Case Study 6.2: Students' expenditure on haircuts by gender
In s20x: Functions for University of Auckland Course STATS 201/208 Data Analysis

# Do not delete this!
# It loads the s20x library for you. If you delete it 
# your document may not compile it.
require(s20x)

knitr::opts_chunk$set(
  dev = "png",
  fig.ext = "png",
  dpi = 96
)

Problem

The question of interest is "Do females spend more money on their hair than males?" Also, "how much do students typically spend on haircuts?" To answer these questions, a lecturer carried out a survey on 200 students. Also, A variety of variables were measured including hair and sex.

The variables of interest are:

hair: The student's estimated monthly expenditure on haircuts.
sex: The student's gender, Male or Female.

Question of Interest

Do females spend more money on their hair than males? Also, how much do students typically spend on haircuts?

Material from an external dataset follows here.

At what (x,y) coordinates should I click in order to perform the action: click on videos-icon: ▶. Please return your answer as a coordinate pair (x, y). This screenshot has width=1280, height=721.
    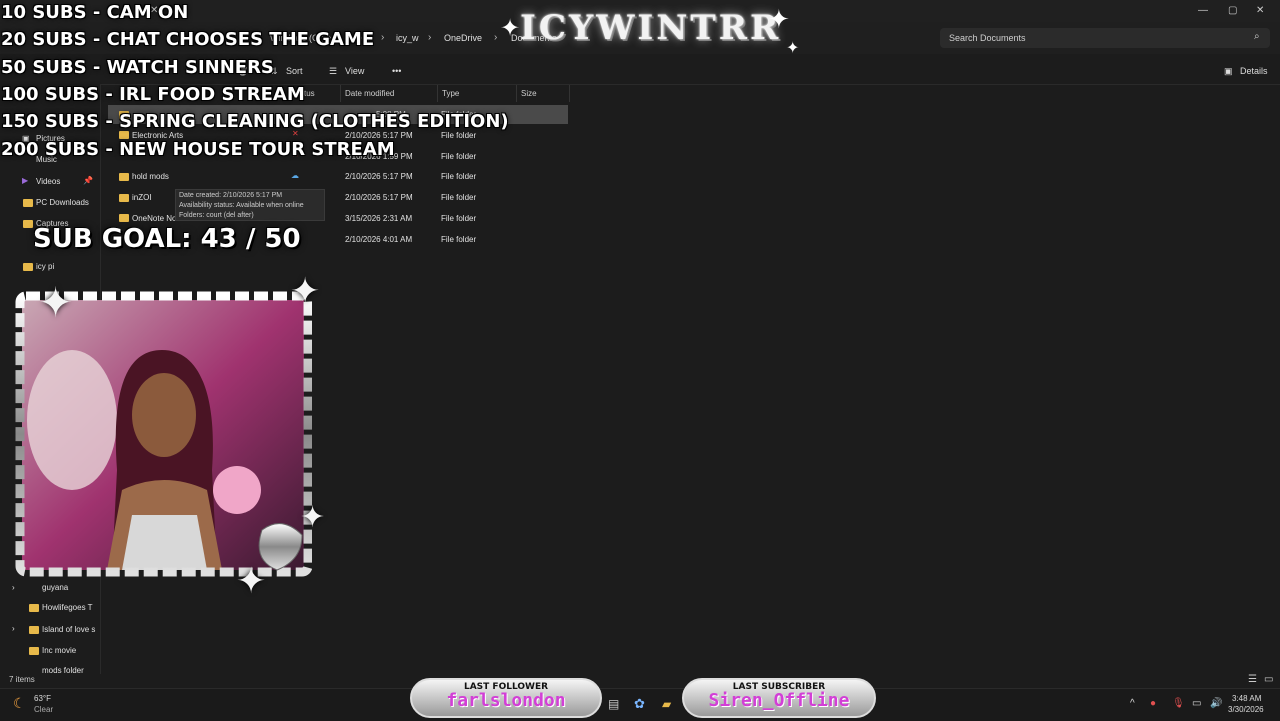
    Looking at the image, I should click on (26, 180).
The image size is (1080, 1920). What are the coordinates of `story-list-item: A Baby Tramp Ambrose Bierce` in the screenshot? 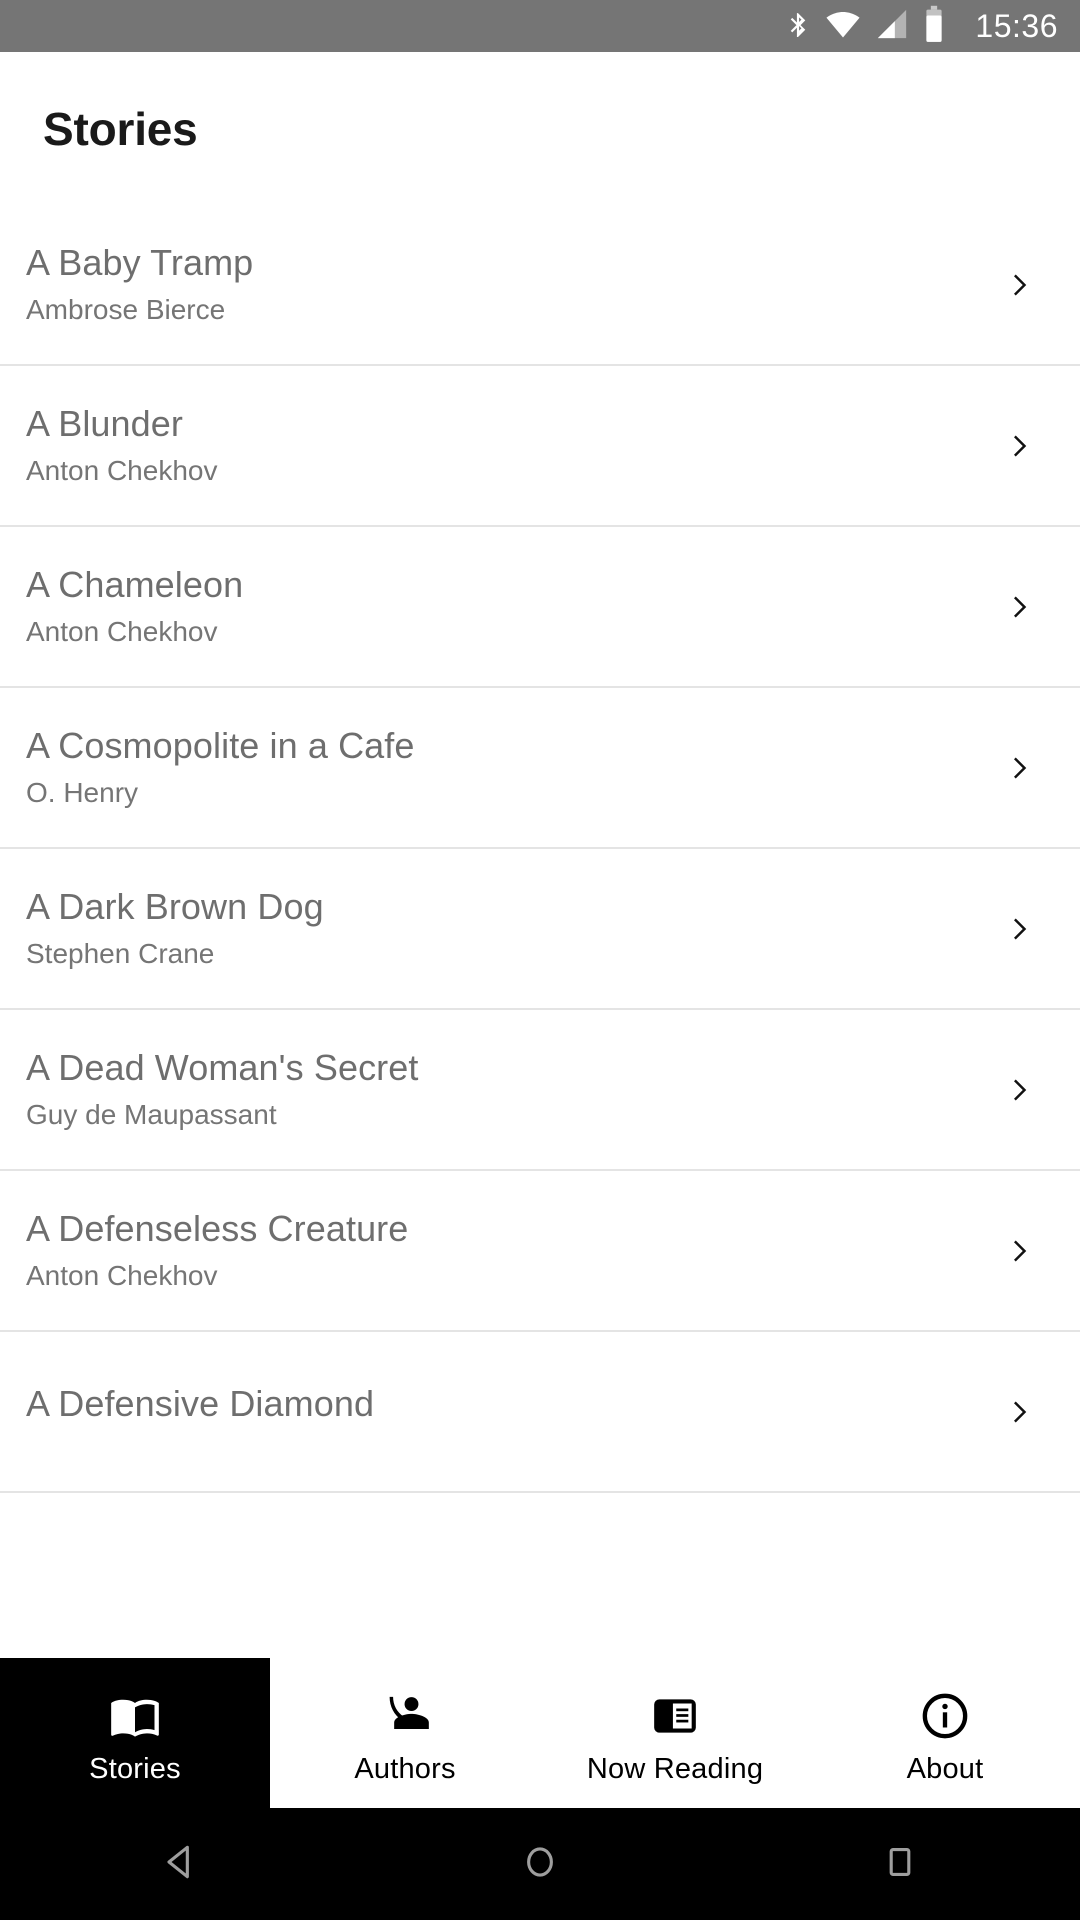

Read in and Inspect the Data

load(system.file("extdata", "survey.df.rda", package = "s20x"))

survey.df = read.table("survey.txt", header = TRUE, stringsAsFactors = T)
# To make things a little less cluttered we put the data in its own dataframe
hair.df = with(survey.df, data.frame(hair = hair, sex = sex))
plot(hair ~ sex, data = hair.df)

hair.df = with(survey.df, data.frame(hair = hair, sex = sex))
plot(hair ~ sex, data = hair.df)

Females seem to spend more money on haircuts than males. We can see the data is quite right-skewed. There also appears to be a problem with equality of variance. Maybe taking logs will help.

plot(log(hair) ~ sex, data = hair.df)

Definitely makes things nicer, we should stick with the log-scale. So perhaps we should perform our inference on the log-scale. Even on the log-scale females appear to be spending more money on haircuts than males.

Model Building and Check Assumptions

hair.fit = lm(log(hair) ~ sex, data = hair.df)
plot(hair.fit, which = 1)
normcheck(hair.fit)
cooks20x(hair.fit)
summary(hair.fit)
# Column bind the backtransformed output together
cbind(exp(coef(hair.fit)), exp(confint(hair.fit)))

Confidence Interval Output

pred.df = data.frame(sex = c("female", "male"))
exp(predict(hair.fit, pred.df, interval = "confidence"))

conf1=as.data.frame(exp(predict(hair.fit, pred.df, interval = "confidence")))
resultStr0 = sprintf("$%s", format(round(conf1$fit,0), big.mark = ",", trim = TRUE) )
resultStr1 = sprintf("$%s and $%s",
                    format(round(conf1$lwr,0), big.mark = ",", trim = TRUE),
                    format(round(conf1$upr,0), big.mark = ",", trim = TRUE)
                    )

conf2 = as.data.frame(abs(100*(exp(confint(hair.fit)) - 1)))

resultStr2 = sprintf("%s%% and %s%%",
                    format(round(conf2$`97.5 %`,0), big.mark = ",", trim = TRUE),
                    format(round(conf2$`2.5 %`,0), big.mark = ",", trim = TRUE)
                    )

Methods and Assumption Checks

The boxplot of hair vs sex revealed that the data were right-skewed. Hence, we logged hair. The boxplot of log(hair) vs sex show visible improvement. So, we have fitted a linear model with log(hair) being explained by sex.

We probably wouldn't say the data is normal from the Q-Q plot. What we have is evidence of a lot of rounding---people rounding to the nearest $5, $10, etc. However, the CLT should make things okay. The histogram of the residuals was unimodal and reasonably symmetric. The rest of our model assumptions have been satisfied.

Our final model is $$log(Hair_i) = \beta_0 + \beta_1 \times SexMale_i + \epsilon_i,$$ where $\epsilon_i \sim iid ~ N(0,\sigma^2)$. Here $SexMale_i=1$ if the student was male, otherwise it was zero.

Our model explained 29% of the variability in the logged students' hair expenditure.

Executive Summary

We have strong evidence that females typically spend more money on their hair than males.

We estimate that males spend approximately half as much as females do on their hair. We are confident this factor is between r resultStr2[2].

We estimate the median amount females spend on their hair each month is r resultStr0[1] and are confident it is between r resultStr1[1]. For males we estimate a median spend of r resultStr0[2] and are confident it is between r resultStr1[2].